To be an airline stewardess — you know, what we call a flight attendant now — back in the early part of the jet age, you didn’t need technical skills, geography knowledge, safety know-how, or travel experience. What the airlines were really looking for was simple: women who were pretty, slim, young, and single.

Here’s a look at some of the requirements and preferences that put you in the running for a coveted stewardess job back in the ’40s.

Back in the 40s, to work as a stewardess, you had to be single — at least when you started. (Widows and divorcees were allowed in some situations as long as they were “unencumbered.”) For many years, if you got hitched, you’d have to trade your wings for a wedding ring. You could pick one: a husband or your job.

Some were grounded in reason — for instance, a woman shorter than 5’2″ probably couldn’t reach into the overhead storage area — but many of the job requirements were just plain sexism in action.

In fact, someone came across an advertisement for a “TWA Air Hostess” that ran back in the mid-1940s.
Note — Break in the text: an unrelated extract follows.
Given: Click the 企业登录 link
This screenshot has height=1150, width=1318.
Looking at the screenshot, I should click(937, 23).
The ad was looking for a woman with various “qualifications” that would be considered illegal during the hiring process for our current generation of workers.

The job was only looking for a female that was very young, impressionable, and likely to appeal to the men who largely flew on the airline across the United States for business and other engagements.
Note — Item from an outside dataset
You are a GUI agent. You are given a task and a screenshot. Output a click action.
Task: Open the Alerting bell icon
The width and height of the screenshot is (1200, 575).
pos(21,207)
According to AWM, the job posting was shared on Reddit, where it accumulated more than four thousand comments from people who both applauded and ridiculed the sexist nature of the advertisement.
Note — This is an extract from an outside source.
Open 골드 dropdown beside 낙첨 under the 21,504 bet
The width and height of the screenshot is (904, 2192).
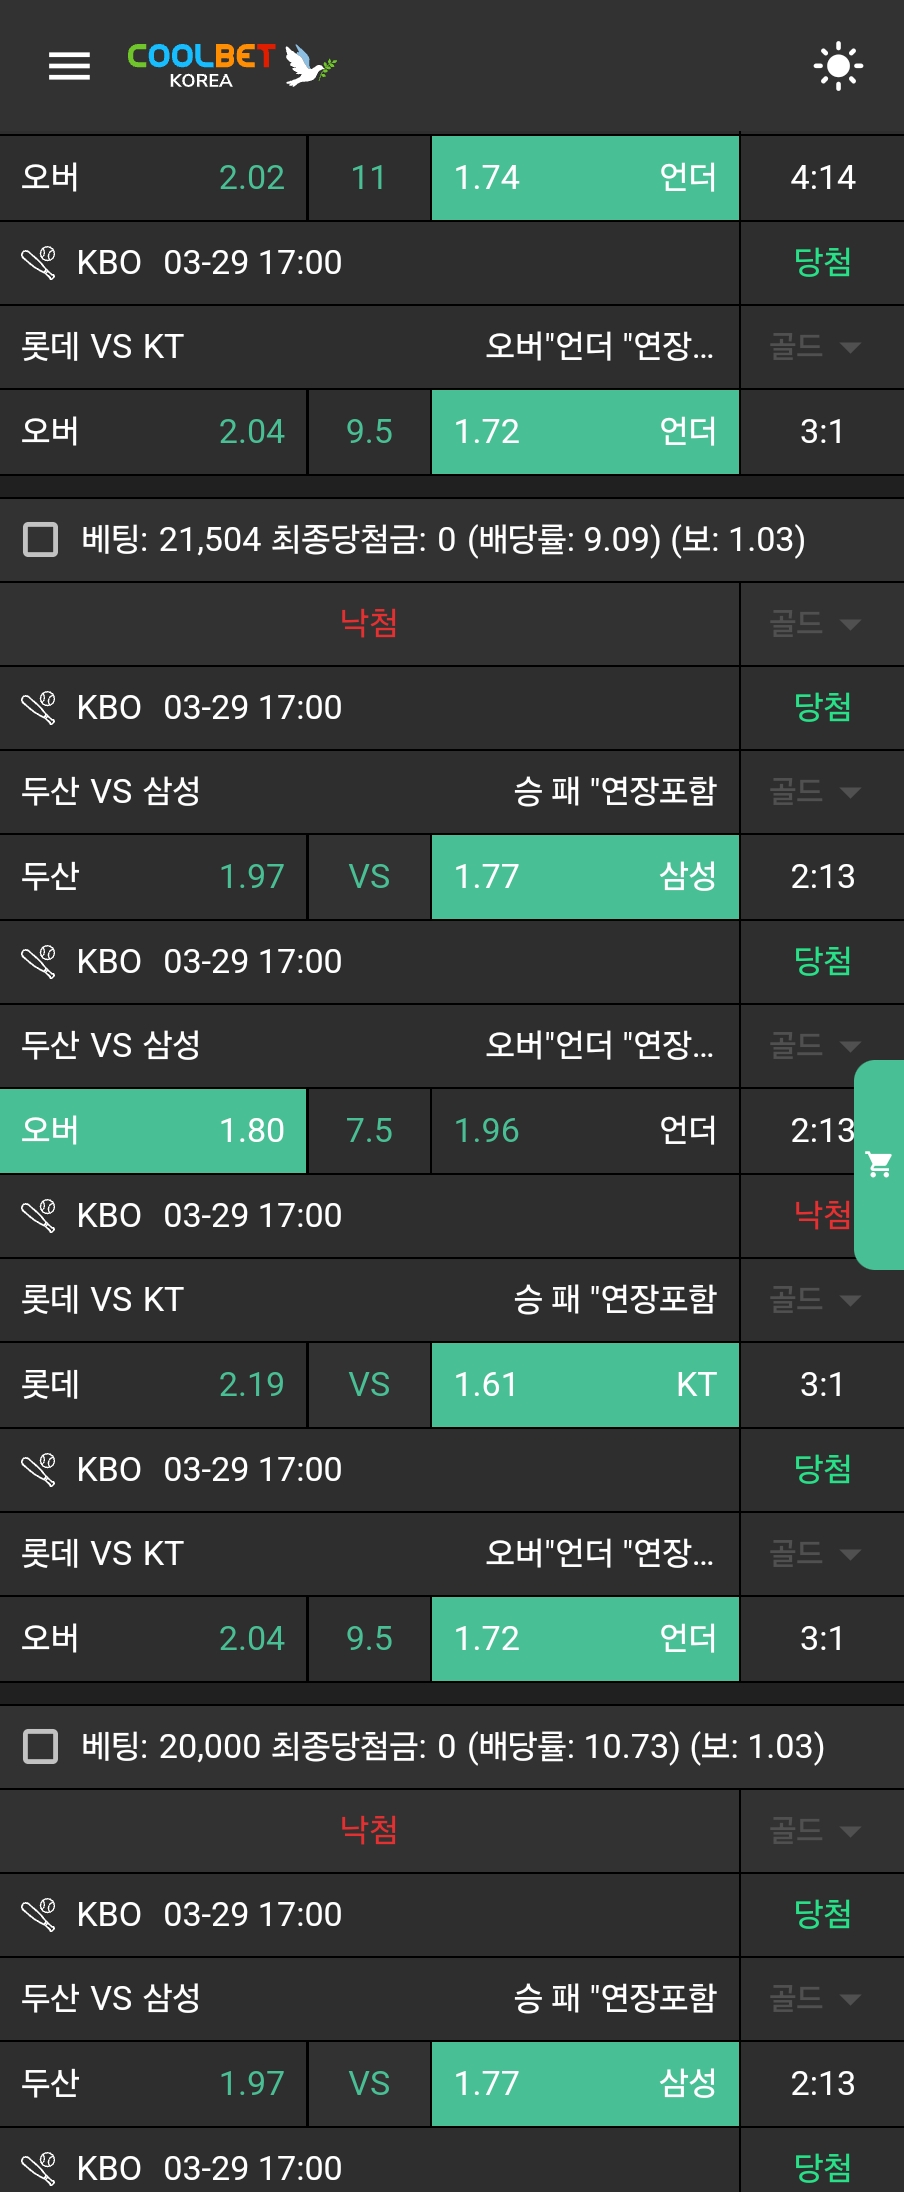tap(814, 624)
“My aunt was a flight attendant in the ’60s. They had to be pretty, maintain a certain weight, and be single. If they married, they had to quit. They were also required to wear makeup and do their hair according to guidelines.”

“My mom was a flight attendant in the ’70s. She trained herself to sleep on her back in full hair and makeup in case she got called in. I can’t even imagine that today.”

“My mom was also an attendant in the 60s. She was weighed before every flight. If she were a pound over 135, she was not allowed on the plane and not paid for the day. It had absolutely no effect on her mental health and relationship with food, and in no way passed that trauma to her children. It’s all cool and good.”

“As a graduate of a top private college and military vet father, I was called in for recruitment as Federal Air Marshal, a.k.a. Sky Marshal. One of their sales pitches was unlimited sex with stewardesses who were dormed with other flight crew before return flights.”